Installation

Prior to the adoption of pyproject.toml by Python (>=10.0), the installation of this package was not different to any other package obtained from PyPi.

This is because pymotifcounter was relying on parameter data_files of setup.py. This parameter packaged the compiled binaries along with the rest of the Python code and (more importantly) installed them in the virtual environment’s bin/ folder. From there, these binaries were becoming available to the command prompt whenever the virtual environment was active.

At the time of writing these lines (July 2023), the transition to the modern way of Python packaging, has not preserved the exact functionality of data_files.

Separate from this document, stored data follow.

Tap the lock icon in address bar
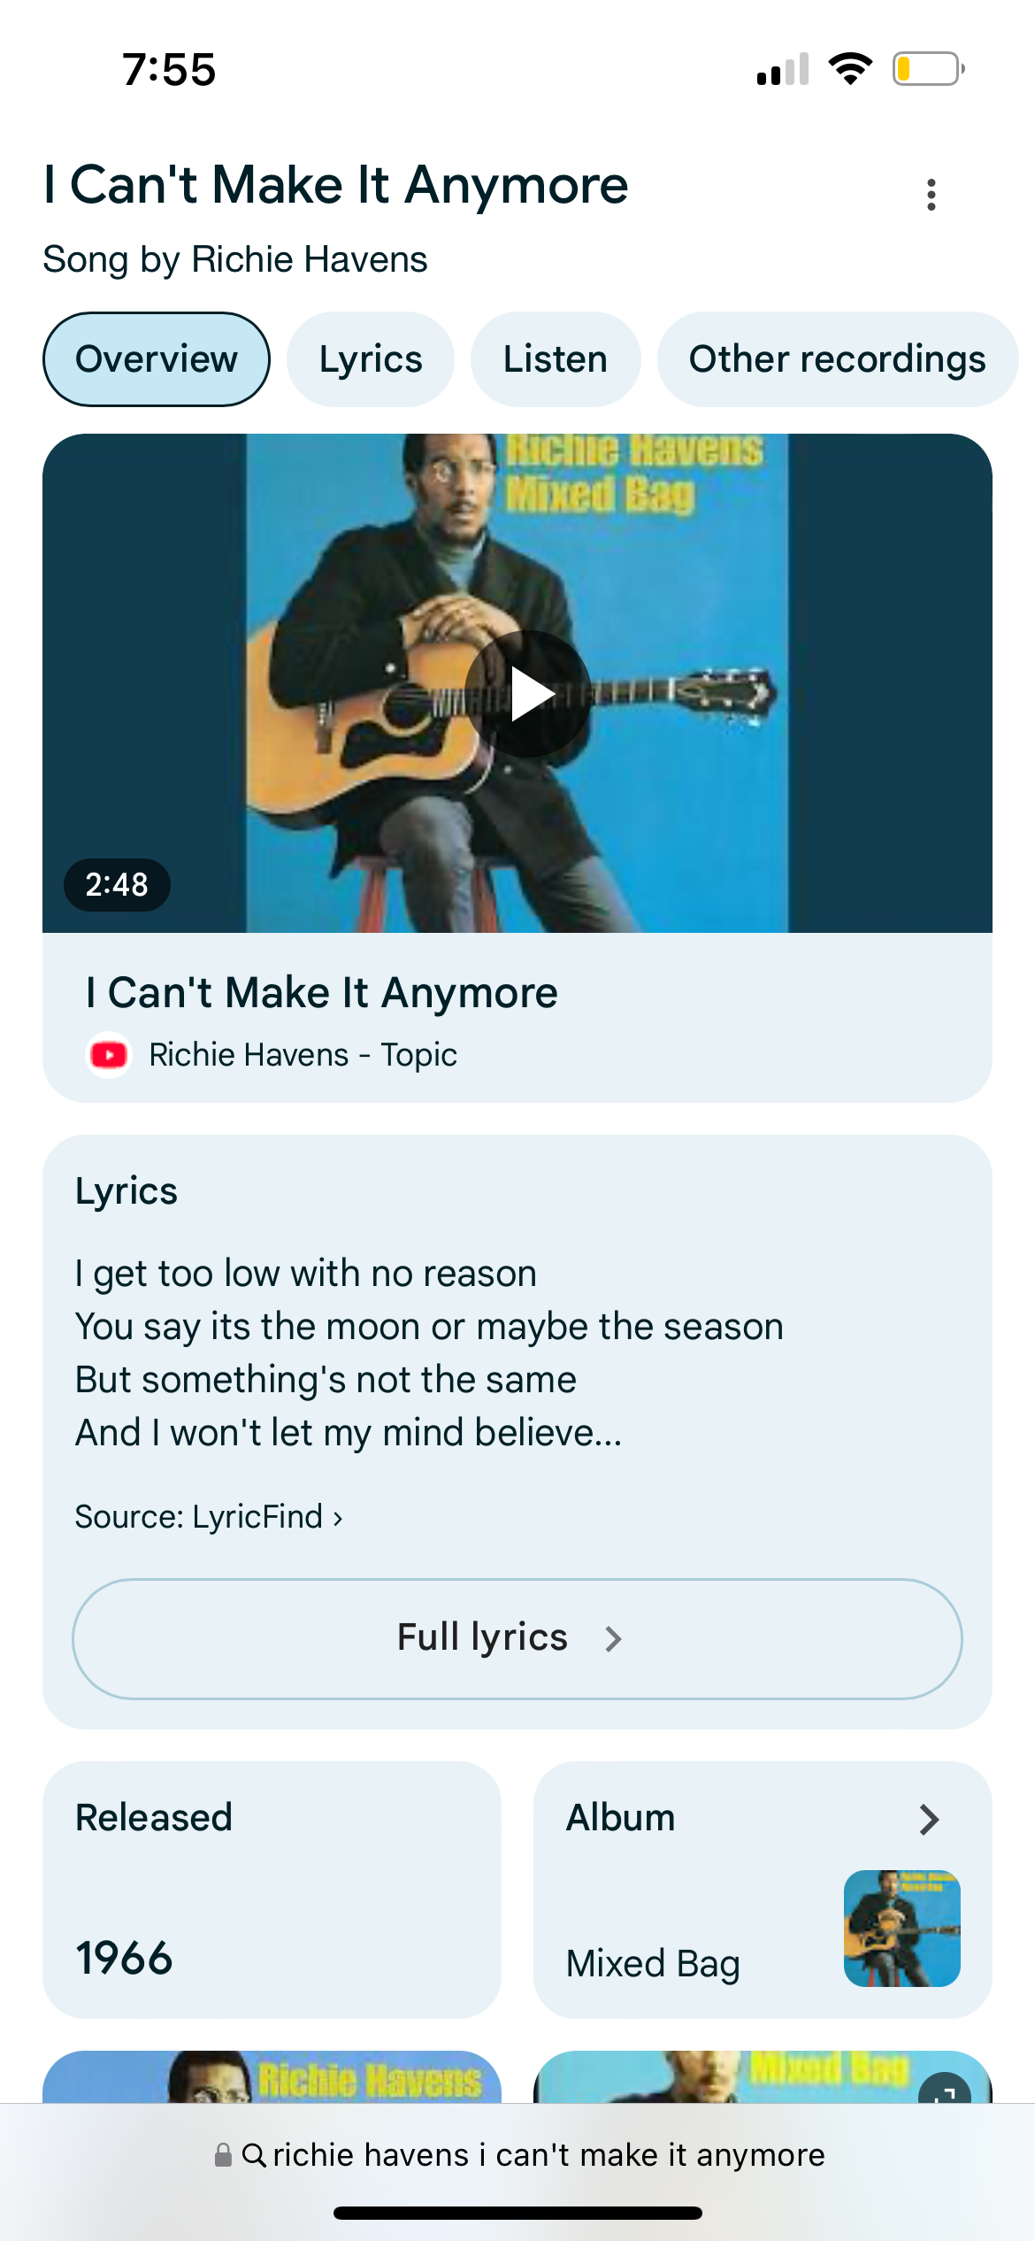Viewport: 1035px width, 2241px height. (224, 2154)
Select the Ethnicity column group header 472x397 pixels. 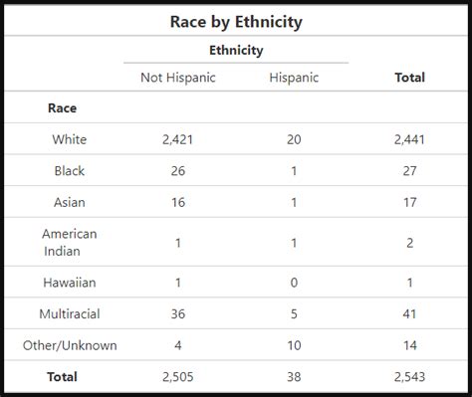point(236,51)
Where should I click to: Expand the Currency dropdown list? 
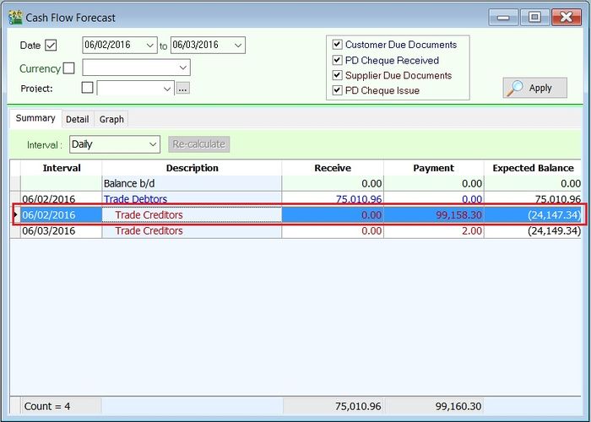tap(182, 68)
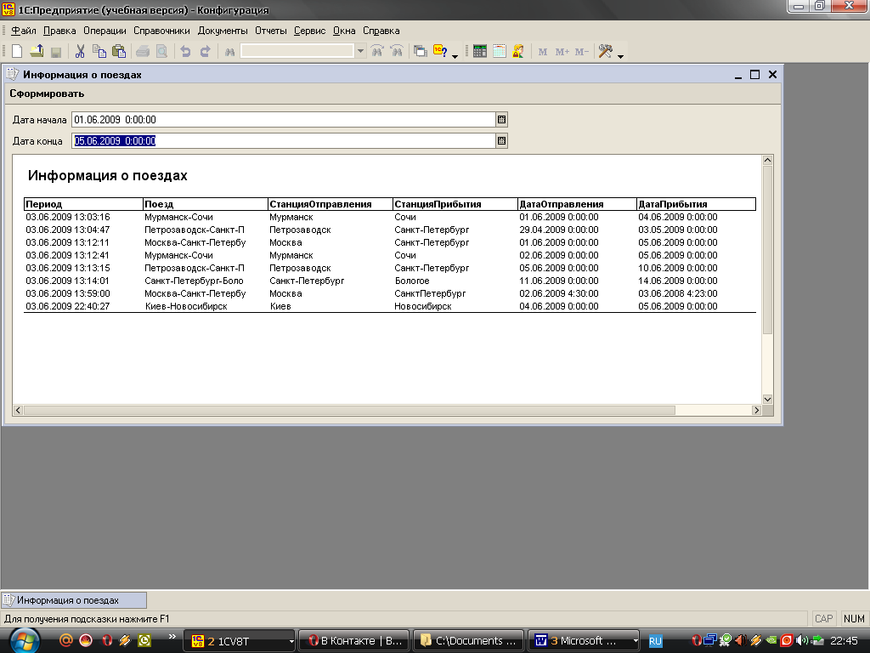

For this reason, from Pymotifcounter’s version 2.0 onwards, you are responsible for making the binaries available to the rest of the system.

There is nothing to worry about though, because all I am doing in this section is expose the same steps that I have been taking to compile the binaries, most of which are already automated.

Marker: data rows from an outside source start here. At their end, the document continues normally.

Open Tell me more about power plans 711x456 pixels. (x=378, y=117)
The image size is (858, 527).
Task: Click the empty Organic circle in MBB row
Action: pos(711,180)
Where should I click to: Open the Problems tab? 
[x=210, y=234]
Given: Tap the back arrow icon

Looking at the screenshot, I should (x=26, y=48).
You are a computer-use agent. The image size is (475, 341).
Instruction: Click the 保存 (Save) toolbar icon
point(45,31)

In what follows, code formatted lines beginning with > are “commands” to be entered in the command line directly as seen, without the leading > character.

Installing pymotifcounter itself

A standard installation method is followed to install the package itself:

  1. Create a virtual environment

  2. Activate it

  3. Download pymotifcounter

  4. Install it to the activated virtual environment.

Obtaining & Compiling the binaries

All available binaries are included in the top level directory binaries/, each in its own folder.

At the time of writing these lines, these are as follows:

  • NetMODE

  • fanmod-cmd

  • mfinder

  • pgd

Obtaining and compiling each binary is common for the majority of these binaries.

Any special steps, wherever required are outlined in separate readme.md files in each directory

Note

To compile all of these binaries, your (Linux) system must have the build-essentials package installed. This includes gcc, make and a few other tools and libraries that are required to compile C and C++ code.

To compile a given binary:

  1. Navigate to its directory (e.g. > cd binaries/NetMODE)

  2. Fetch the code with > ./fetch_NetMODE.sh

  3. Enter the directory that was just created with > cd NetMODE

  4. Compile the code with > make

Compilation might take a few seconds but at the end of it you will see a binary created in the same directory (e.g. NetMODE)

Repeat this process for each binary you want to make available to the rest of your system.

That is it.

Accessing the binaries

Now, if you have just compiled NetMODE (for example) and your current working directory is binaries/NetMODE/NetMODE, you can invoke the NetMODE binary on the command line by > ./NetMODE.

But, once you navigate away from that directory, this “luxury” is gone.

So the problem now is how to maintain this access.

There are a few ways of achieving this and on a given Linux system, your primary criterion of choice might be, which locations you have access to.

The first method is guranteed to work with all configurations, the second method might require special access depending on the way your system administrator has set the system up.

Add each binary to your PATH

  1. Open your ~/.bashrc or ~/.bash_profile file with your favourite editor

  2. Find the declaration of the PATH environment variable

    • It is a line beginning with export PATH="$PATH....

  3. Add the binary path you want to make available to the rest of the system with something like:

    ` export PATH="$PATH:/path/to/the/binary/directory `

    • An easy way to recover the /path/to/the/binary/directory, is to run > pwd from within your binary directory (e.g. binaries/NetMODE/NetMODE). pwd will return an absolute path to that specific location. Just copy it exacly as it is returned and include if to the export PATH statement.

  4. “Source” your .bashrc or .bash_profile file (depending on which one you edited in step 1) for the changes to take effect.